What happened in real life is that people peacefully marched to Liberty Memorial. A variety of speakers spoke passionately to a peaceful crowd. Congressman Emmanuel Cleaver spoke of the importance of peaceful protest, telling the gathered crowd, “Martin Luther King marched in daylight so people could see them protest.” Other speakers called for the firing of Chief of Police Rick Smith. Some demanded police reforms in line with the “Eight Can’t Wait” agenda, which calls for banning chokeholds and multiple police accountability actions.

Brandon Henderson, President of the Student Government Association for UMKC told of the experiences of students and their interactions with police during the first weekend of protests. Parents of children whom were killed by local police spoke with anger about the procedural difficulties in pursuing investigations of police misconduct. Children of those killed by police stood by silently as witness to their loss. There was no Antifa violence.

Regardless of what you read on Facebook, the Friday march was the “norm” for this summer’s protests all across the country. Yes, there have been protests that devolved into riots as the sun went down. But those violent protests are by far and away in the minority.

Princeton University released a study of this summer’s protests. By their count, between May 26th and August 22nd, there were over 7,750 demonstrations linked to the Black Lives Matter movement. These demonstrations occurred in all 50 states in over 2,440 locations. Of these protests, 93% were peaceful. The roughly 570 violent protests took place in fewer than 220 locations. In those locations where riots took place more than once, the rioting was limited to specific blocks.

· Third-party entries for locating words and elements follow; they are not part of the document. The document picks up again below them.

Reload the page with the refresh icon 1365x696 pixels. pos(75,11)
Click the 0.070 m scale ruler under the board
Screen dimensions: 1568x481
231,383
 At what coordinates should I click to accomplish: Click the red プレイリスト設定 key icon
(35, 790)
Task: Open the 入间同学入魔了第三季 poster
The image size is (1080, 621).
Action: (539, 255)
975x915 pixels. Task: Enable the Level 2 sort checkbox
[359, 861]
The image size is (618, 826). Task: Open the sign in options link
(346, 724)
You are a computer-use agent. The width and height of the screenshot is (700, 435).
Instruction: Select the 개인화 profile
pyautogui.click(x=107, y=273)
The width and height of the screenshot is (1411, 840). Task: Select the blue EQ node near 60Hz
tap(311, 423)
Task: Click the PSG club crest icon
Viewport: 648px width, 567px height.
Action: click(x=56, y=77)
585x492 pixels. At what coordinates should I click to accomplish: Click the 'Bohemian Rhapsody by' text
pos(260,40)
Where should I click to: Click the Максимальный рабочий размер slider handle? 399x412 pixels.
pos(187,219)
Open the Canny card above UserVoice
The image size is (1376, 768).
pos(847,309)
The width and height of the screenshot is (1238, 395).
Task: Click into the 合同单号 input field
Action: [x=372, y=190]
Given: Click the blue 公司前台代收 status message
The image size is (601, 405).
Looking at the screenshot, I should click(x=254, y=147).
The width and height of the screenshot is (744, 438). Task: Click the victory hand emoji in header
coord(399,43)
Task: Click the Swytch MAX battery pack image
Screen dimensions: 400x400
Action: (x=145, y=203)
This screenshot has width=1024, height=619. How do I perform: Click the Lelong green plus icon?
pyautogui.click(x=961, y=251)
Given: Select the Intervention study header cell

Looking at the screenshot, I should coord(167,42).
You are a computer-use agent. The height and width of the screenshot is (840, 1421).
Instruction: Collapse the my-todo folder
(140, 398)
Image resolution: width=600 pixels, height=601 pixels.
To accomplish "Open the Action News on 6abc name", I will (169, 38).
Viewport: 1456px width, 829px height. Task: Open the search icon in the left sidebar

Some of the protests, such as the Washington Square protest, are listed as violent but it is noted that the violence was started by authorities. Interactions with counter-protesters were listed as violent as well, contributing to that 570 total regardless of who started the violence.

I am in no way condoning the violence. But I also refuse to condone the right-wing misinformation campaign that dominates social media. Protesters are not burning entire cities. They’re not coming for the suburbs next to track up your lawn and pee in your swimming pool. They’re not busing Antifa to rural areas to burn your cornfields. But the Anti-Defamation League insists that there are numerous social media campaigns designed to make you believe all that and more. The infamous trending twitter topic of Antifa attacking the suburbs originated with the Twitter account @ANTIFA_US. “Tonight we say ‘Fuck The City’ and we move into the residential areas…the white hoods…and we take what’s ours.” Twitter has since suspended the account and linked it to Identity Evropa, a white supremacist group. 

Similar posts flooded the social media accounts of Joplin, Mo earlier this summer. A legitimate, peaceful protest was scheduled and promoted on social media but rumors of Antifa busing in protesters to riot through the streets of Joplin prompted local businessmen to spend thousands of dollars on plywood to board up shop windows. There were no buses of Antifa, there was no violence…just one more of over 7,100 peaceful protests this summer.  

The March on Kansas City was another.